*Problem:* Present every line of the data below as a numbered list, skipping blank lines and leaving out the pictures.

*Listed records:*
..........
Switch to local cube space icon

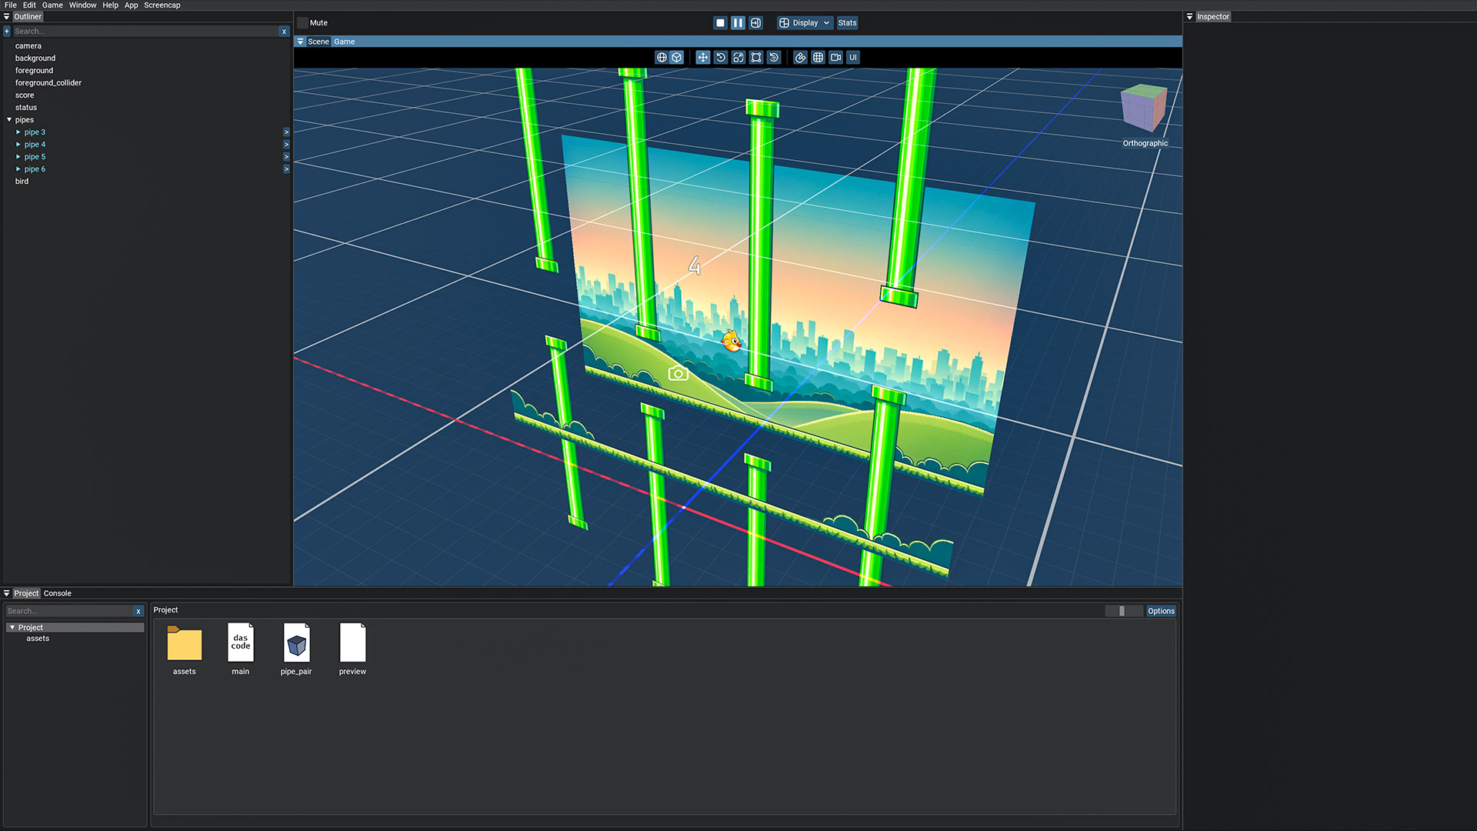tap(676, 58)
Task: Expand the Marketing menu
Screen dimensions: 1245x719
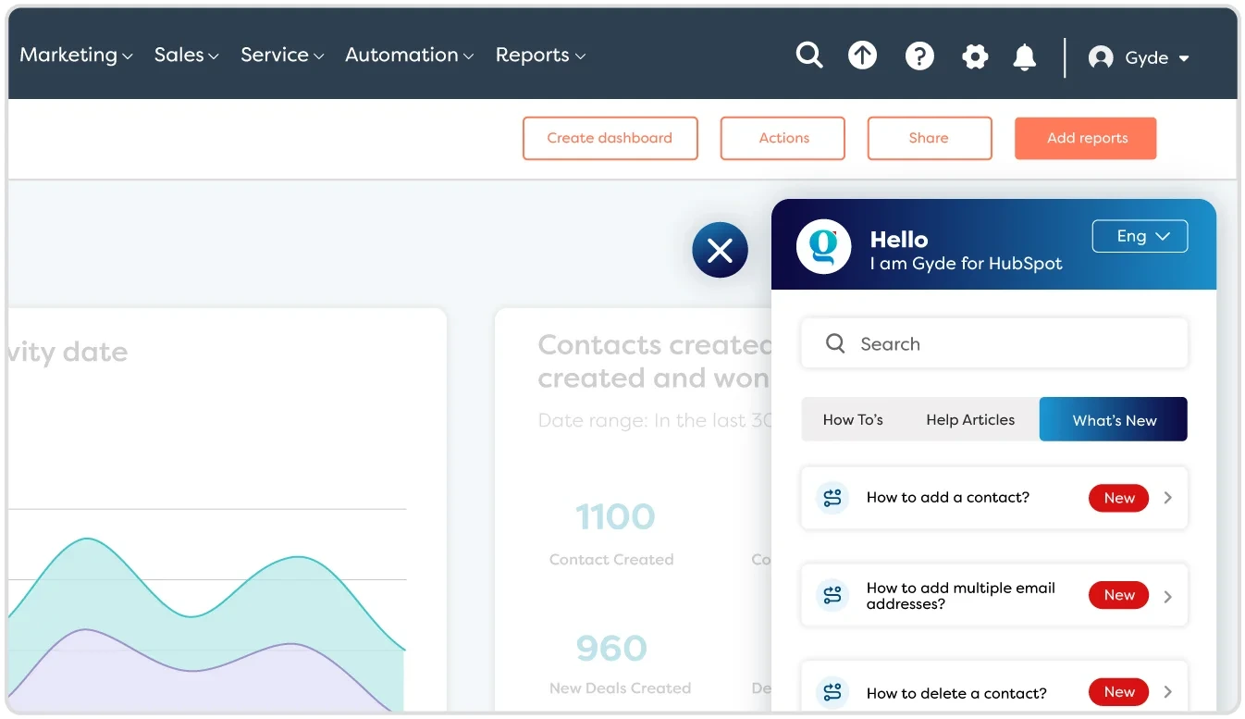Action: tap(75, 55)
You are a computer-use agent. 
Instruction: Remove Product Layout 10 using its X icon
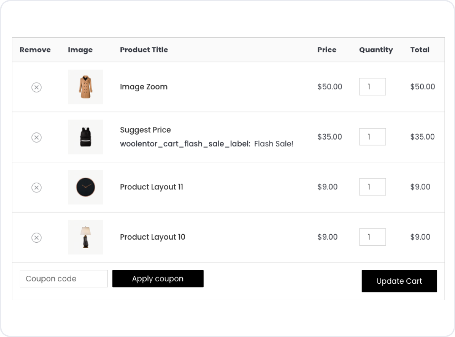36,238
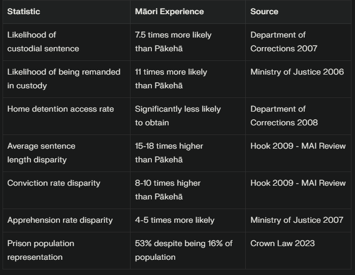Select Likelihood of being remanded in custody
The width and height of the screenshot is (355, 275).
[x=63, y=79]
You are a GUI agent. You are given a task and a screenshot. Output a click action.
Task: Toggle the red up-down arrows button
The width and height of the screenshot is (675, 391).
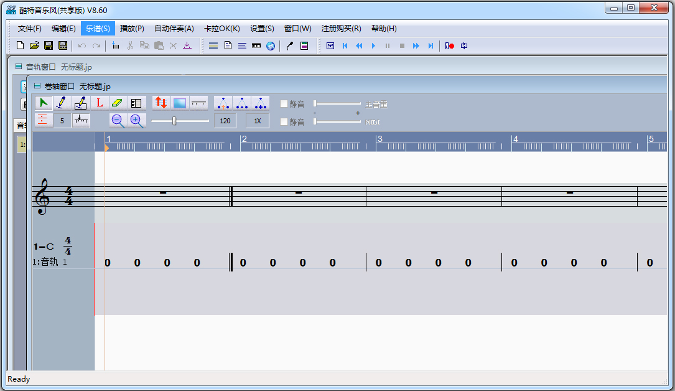161,103
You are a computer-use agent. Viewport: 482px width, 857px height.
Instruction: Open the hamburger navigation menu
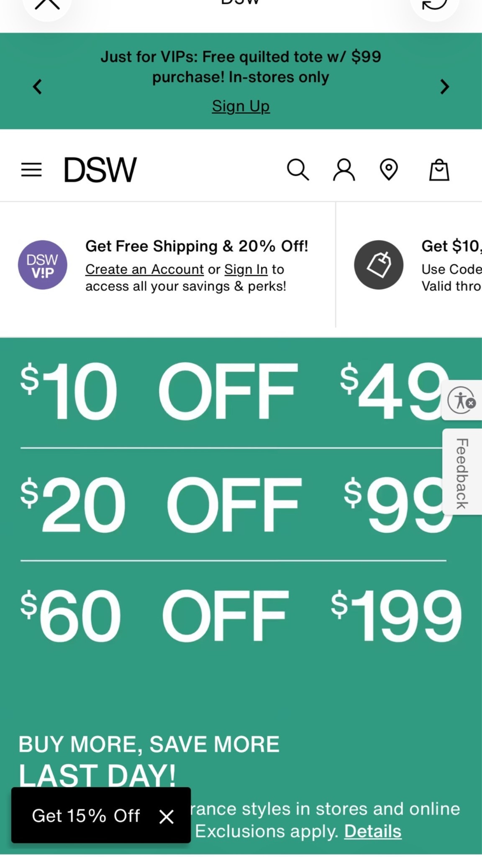[x=31, y=170]
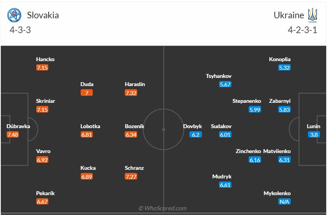Click Duda's rating badge showing 7

[87, 93]
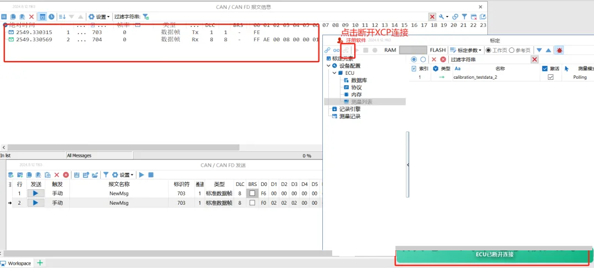Click the disconnect XCP connection icon
594x268 pixels.
coord(345,50)
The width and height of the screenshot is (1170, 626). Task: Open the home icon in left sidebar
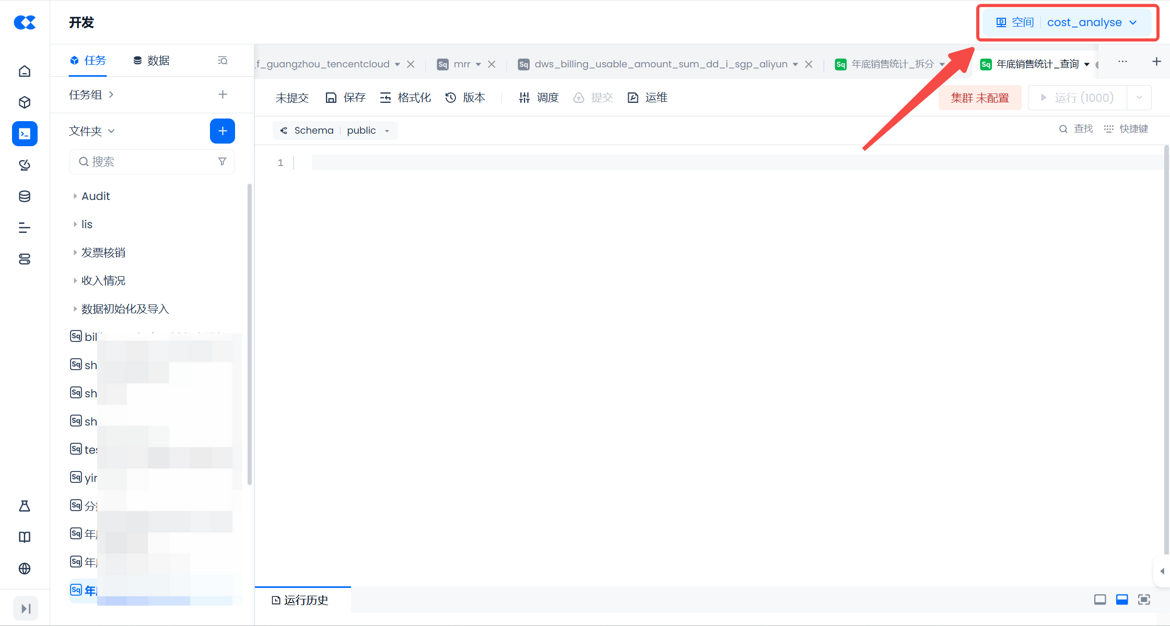tap(25, 71)
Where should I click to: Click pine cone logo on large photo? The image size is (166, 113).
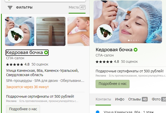tap(105, 32)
..........
*Full response:*
1. Switch to local cube space icon
2. tap(676, 58)
3. Task: Expand the Marketing menu
4. Screen dimensions: 1245x719
5. Action: tap(75, 55)
6. You are a computer-use agent. 
7. Instruction: Remove Product Layout 10 using its X icon
8. 36,238
9. Select Likelihood of being remanded in custody
10. The width and height of the screenshot is (355, 275).
11. [x=63, y=79]
12. You are a GUI agent. You are given a task and a screenshot. Output a click action.
13. Task: Toggle the red up-down arrows button
14. The width and height of the screenshot is (675, 391).
15. 161,103
16. You are a computer-use agent. Viewport: 482px width, 857px height.
17. Instruction: Open the hamburger navigation menu
18. [x=31, y=170]
19. Click Duda's rating badge showing 7
20. [87, 93]
21. Click the disconnect XCP connection icon
22. 594x268 pixels.
23. coord(345,50)
24. The width and height of the screenshot is (1170, 626). Task: Open the home icon in left sidebar
25. tap(25, 71)
26. Where should I click to: Click pine cone logo on large photo? The image size is (166, 113).
27. tap(105, 32)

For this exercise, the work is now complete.